----- Extract provided -----

The Emirati authorities have announced a raft of changes that relax restrictions on foreign ownership and make it easier for international businesses to set up and operate in the UAE, as well as new rules that will allow more shares to be listed on the country’s stock exchanges.

Economics expert Nasser Saidi said: “The liberalization of foreign ownership laws breaks down major barriers to the right of establishment. The reform is a game-changer.”

Tarek Fadlallah, CEO of Nomura Asset Management in the Middle East, said: “I would like to see some more detail, but if the deal is that you can leave London or New York and set up easily in the UAE, it’s revolutionary in regional terms.”

The changes were announced in the form of a presidential decree. “Maybe it’s pandemic related, but everything the UAE authorities have done this year has been extremely positive for the business and financial environment,” Fadlallah added.

----- Data extract -----

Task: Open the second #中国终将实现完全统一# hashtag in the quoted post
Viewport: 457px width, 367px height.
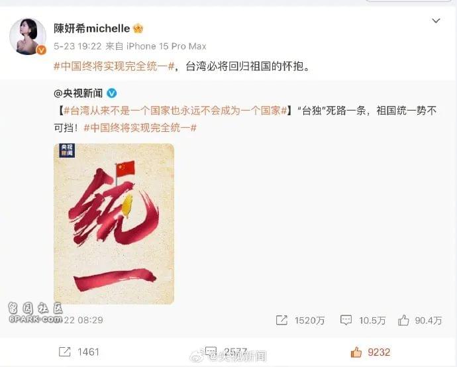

-----

Activities:
a – Summarize the passage on UAE foreign ownership reforms in two sentences.
b – From the passage on UAE foreign ownership reforms, list every change the Emirati authorities announced.
The lines play no part in what follows.

Answers by item:
a – By presidential decree, Emirati authorities announced changes that relax restrictions on foreign ownership, make it easier for international businesses to set up and operate in the UAE, and allow more shares to be listed on the country's stock exchanges. Economics expert Nasser Saidi called the reform a game-changer, and Tarek Fadlallah, CEO of Nomura Asset Management in the Middle East, said he wanted more detail but that easy relocation from London or New York to the UAE would be revolutionary in regional terms.

b –
- Relaxed restrictions on foreign ownership
- Easier setup and operation in the UAE for international businesses
- New rules allowing more shares to be listed on the country's stock exchanges